There were 1,068 households, out of which 35.8% had children under the age of 18 living with them, 59.6% were married couples living together, 12.8% had a female householder with no husband present, and 24.2% were non-families. 21.8% of all households were made up of individuals, and 11.8% had someone living alone who was 65 years of age or older. The average household size was 2.59 and the average family size was 3.00.
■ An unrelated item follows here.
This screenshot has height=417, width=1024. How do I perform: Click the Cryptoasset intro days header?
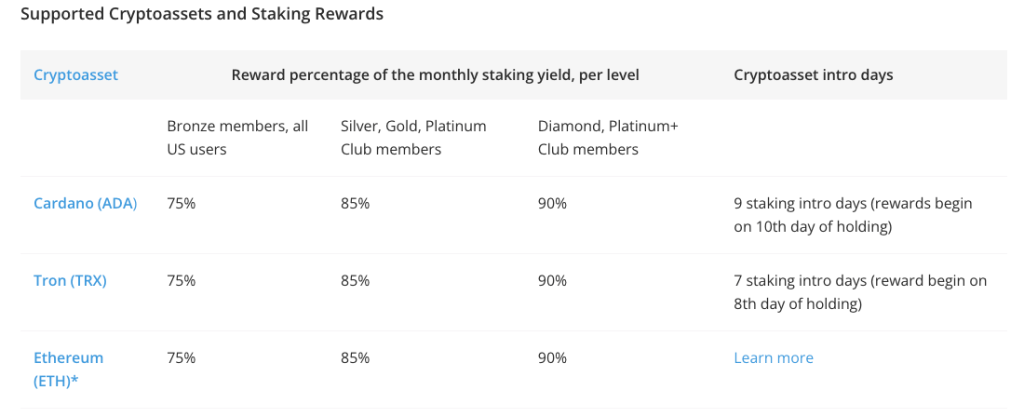tap(813, 75)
In the town, the population was spread out, with 26.0% under the age of 18, 5.2% from 18 to 24, 25.5% from 25 to 44, 25.4% from 45 to 64, and 17.9% who were 65 years of age or older. The median age was 39 years. For every 100 females there were 89.2 males. For every 100 females aged 18 and over, there were 87.0 males.

The median income for a household in the town was $49,655, and the median income for a family was $56,932. Males had a median income of $40,071 versus $24,702 for females. The per capita income for the town was $23,232. About 1.7% of families and 2.8% of the population were below the poverty line, including 2.9% of those under age 18 and 2.6% of those age 65 or over.

Historical population
| Census | Pop. | Note | %± |
| 1880 | 557 |  | — |
| 1890 | 2,018 |  | 262.3% |
| 1900 | 1,307 |  | −35.2% |
| 1910 | 1,397 |  | 6.9% |
| 1920 | 1,635 |  | 17.0% |
| 1930 | 1,844 |  | 12.8% |
| 1940 | 1,947 |  | 5.6% |
| 1950 | 1,919 |  | −1.4% |
| 1960 | 1,678 |  | −12.6% |
| 1970 | 2,600 |  | 54.9% |
| 1980 | 2,726 |  | 4.8% |
| 1990 | 2,938 |  | 7.8% |
| 2000 | 2,866 |  | −2.5% |
| 2010 | 3,306 |  | 15.4% |
| 2020 | 3,414 |  | 3.3% |
U.S. Decennial Census

==Events==
Since 1983 the town holds the Crab Carnival annually during the first weekend of October. According to the Crab Carnival official website, it is a time for the community to celebrate the Town's history and keep a tradition continuing.

==Education==
Residents are in the West Point Town Public Schools.

==Notable people==

- Lewis "Chesty" Puller (1898–1971) – One of the most highly decorated officers in the history of the U.S. Marine Corps.